• Text section:

Content starts

You can tell from the photo that the troops were given a good view of the atomic bomb test. I doubt if any of them could ever forget the event.Â
Any reasonable analysis of the data obtained from the Hiroshima and Nagasaki survivors would have shown that exposure to massive doses of radiation is going to cause health problems. Yet the US government ordered American troops to be observers from open trenches just six miles from ground zero.
The photo shows some of the troops who took part in the Buster Dog” operation. Desert Rock I – the first U.S. nuclear field exercise on land was conducted in association with the Dog shot. In the weeks before the shot the assembled troops (from the 188th Airborne, 127th Engineer Battalion, and the 546th Field Artillery Battalion) dug field emplacements to simulate a defensive deployment southwest of the shot location.
The troops observed the shot from a point six miles from ground zero, were transported to the defensive emplacements to view the weapon effects, and then conducted maneuvers in the area. Since this shot was an air burst there was no local fallout, although some neutron-induced radioactivity existed.

Content ends

• Exercise brief:
In the atomic test text, which units dug field emplacements in the weeks before the shot?

• Dataset excerpts:
Content starts

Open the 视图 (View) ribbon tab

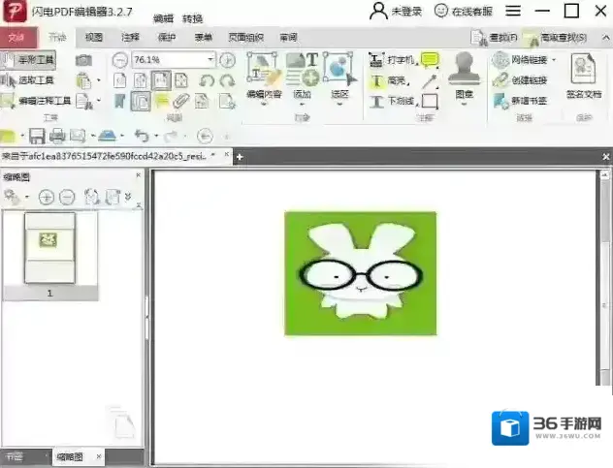point(93,38)
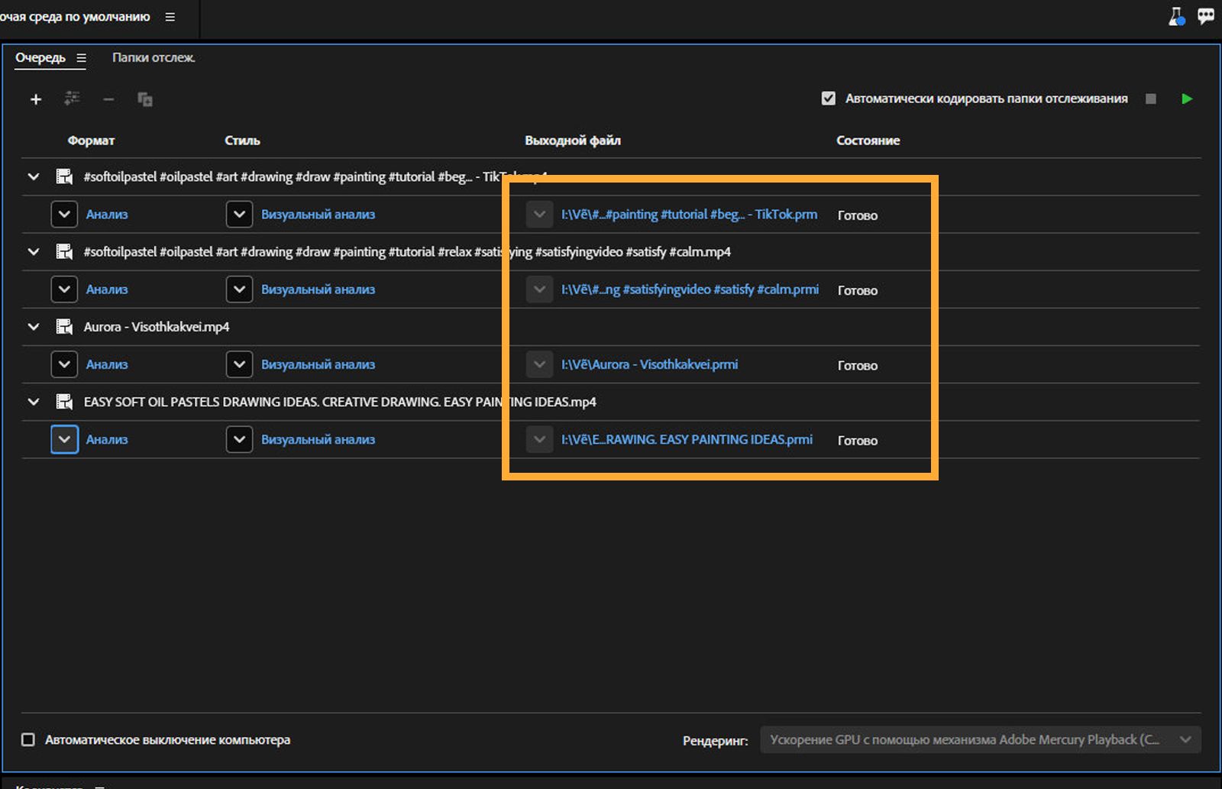Click the plus icon to add source
The width and height of the screenshot is (1222, 789).
point(35,99)
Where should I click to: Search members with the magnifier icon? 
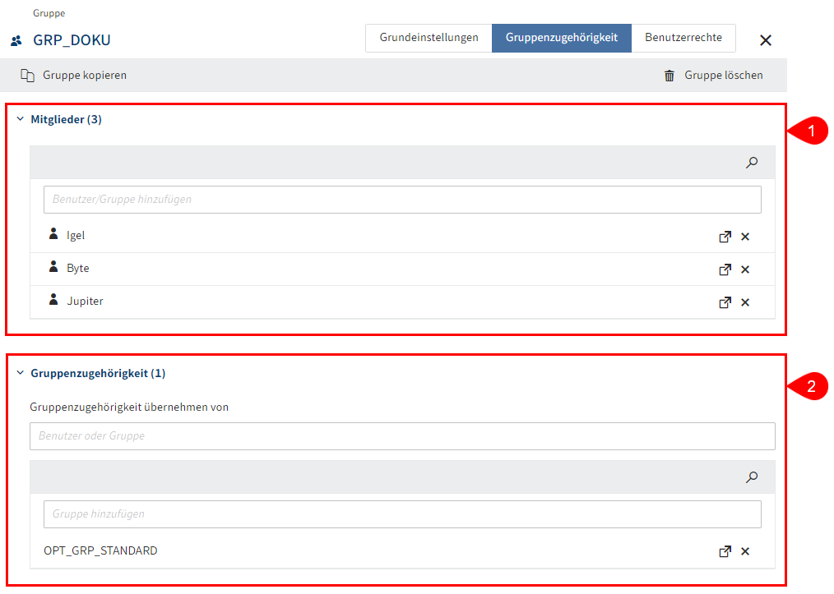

Content ends

• Answer section:
The 188th Airborne, the 127th Engineer Battalion, and the 546th Field Artillery Battalion.